CONSIGNA A
Resume en forma de lista el párrafo de la entrevista que empieza con "Cuando regresamos a Argentina", sin perder sus datos principales.
CONSIGNA B
Indica si cada afirmación concuerda con la entrevista y responde sí o no, citando textualmente las palabras decisivas: (i) En Caracas vivía en unas residencias que tenían piscina. (ii) Se siente argentino de manera puntual. (iii) Tras volver a Argentina, terminó la educación primaria.
CONSIGNA C
Reproduce sin alterar nada el pasaje de la entrevista que va desde "En aquellos años" hasta "en el tiempo?".

FRAGMENTO
-.-.-
En aquellos años de transición entre la infancia y la adolescencia, te tocó el drama del exilio, el traslado de Argentina a Venezuela, ¿cómo recuerdas esos cambios en el espacio y en el tiempo?
Bueno, aquellos años yo los recuerdo como hechos muy traumáticos. Pero también, vistos en el tiempo, los recuerdo como un privilegio. Haber podido salir de Argentina los diez años, y haber llegado a la Venezuela de entonces. Yo era muy fan del Corto maltés, de Hugo Pratt, y una de las obras de esta serie,Siempre un poco más lejos, transcurría en Venezuela, y yo quería ir a Maracaibo. Tenía esos referentes vivos y los años en que me tocó vivir en Venezuela yo hubiera tenido que pasarlos bajo una dictadura en Buenos Aires; pero la pasé muy bien en Caracas. Vivía en las residencias “Country”, que tenían un salón de fiestas, una gran piscina, y yo podía tener no una sino varias novias. Era una especie de microcosmos aquella vida sentimental entre rascacielos. En ese sentido, no tengo ningún trauma. Yo no me siento argentino puntualmente, pero en mí hay una constante argentina. Recuerdo una frase de Julio Cortázar que dice “ser argentino es una forma de estar lejos”. Y estoy de acuerdo. En Venezuela estuve como cuatros años, sin embargo, cuando lo recuerdo siento que fue más tiempo.
Y luego de esos años tu familia volvió a radicarse en Argentina…
Cuando regresamos a Argentina todo fue muy complicado en la parte académica, porque los programas en Venezuela y en Argentina eran completamente diferentes. Y no me adapté. Por eso, para la ley argentina, soy un sujeto casi semianalfabeta, porque sé leer y escribir, pero no pude terminar la educación primaria. Entonces debía hacer todo desde cero. Yo tenía decidido desde muy chico que quería ser escritor. Desde que tengo memoria nunca tuve otro destino posible para mí, por eso siempre pienso que sigo siendo un infante. En el mejor sentido de la palabra. Yo quería ser escritor cuando mis amigos quería ser pilotos de «Fórmula 1» o Superman, presidente de la República, o integrante de la selección nacional de fútbol. Entonces, fue estupendo no haber tenido que renunciar a mi vocación más infantil y primaria.
-.-.-
DATOS PROPORCIONADOS
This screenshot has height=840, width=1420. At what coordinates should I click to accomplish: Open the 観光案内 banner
-.-.-
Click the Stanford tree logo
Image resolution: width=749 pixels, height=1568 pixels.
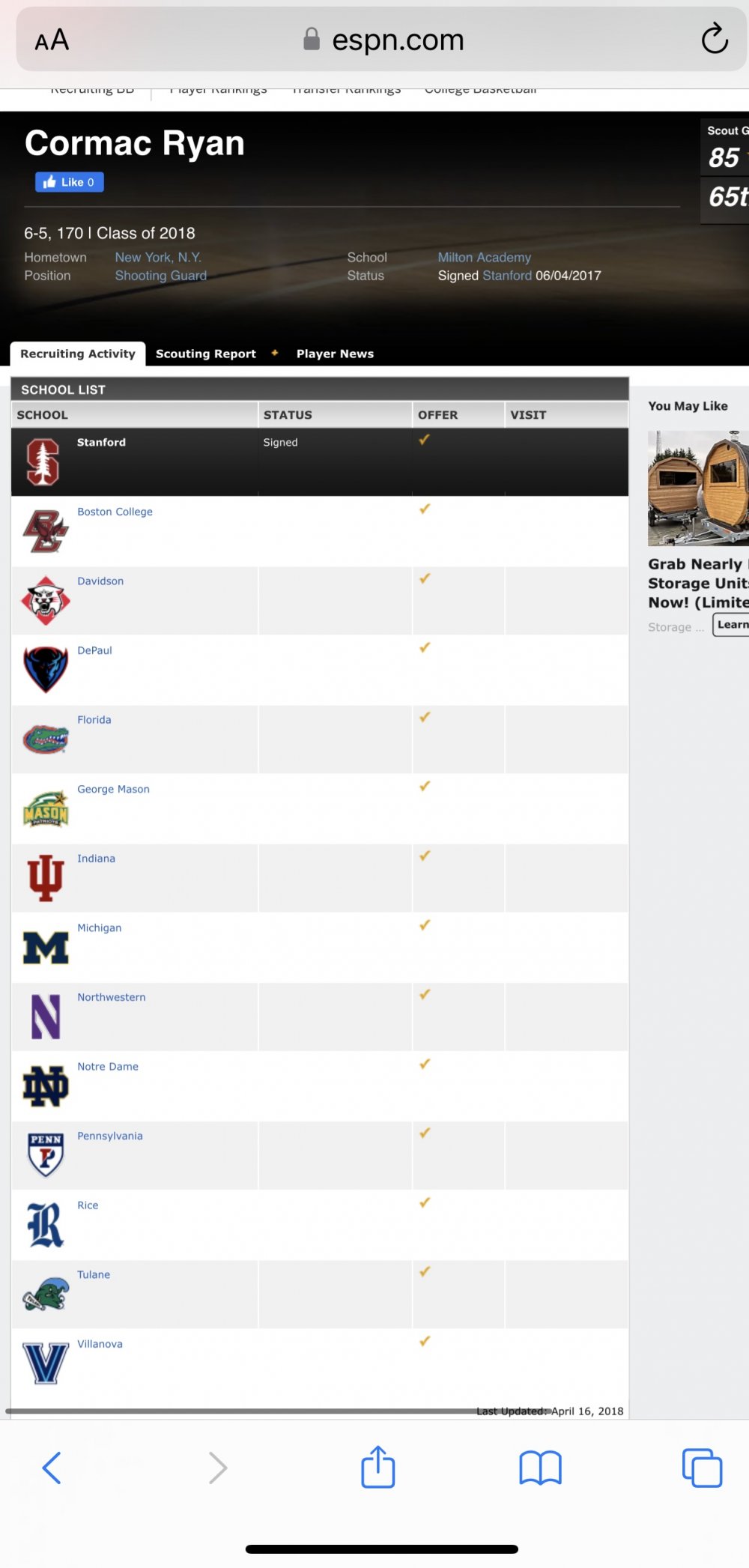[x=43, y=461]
-.-.-
RESPUESTA A
- Al regresar a Argentina, los estudios se complicaron porque los programas de Venezuela y de Argentina eran completamente diferentes, y no hubo adaptación.
- Ante la ley argentina figura como casi semianalfabeta: sabe leer y escribir, pero no pudo terminar la educación primaria y debía hacer todo desde cero.
- Desde muy temprana edad tenía decidido ser escritor y nunca concibió otro destino posible.
- Mientras sus amigos querían ser pilotos de Fórmula 1, Superman, presidente de la República o integrantes de la selección nacional de fútbol, esa fue su vocación.
- Considera estupendo no haber tenido que renunciar a esa vocación infantil y primaria.

RESPUESTA B
(i) Sí: "Vivía en las residencias “Country”, que tenían un salón de fiestas, una gran piscina".
(ii) No: "Yo no me siento argentino puntualmente".
(iii) No: "pero no pude terminar la educación primaria".

RESPUESTA C
En aquellos años de transición entre la infancia y la adolescencia, te tocó el drama del exilio, el traslado de Argentina a Venezuela, ¿cómo recuerdas esos cambios en el espacio y en el tiempo?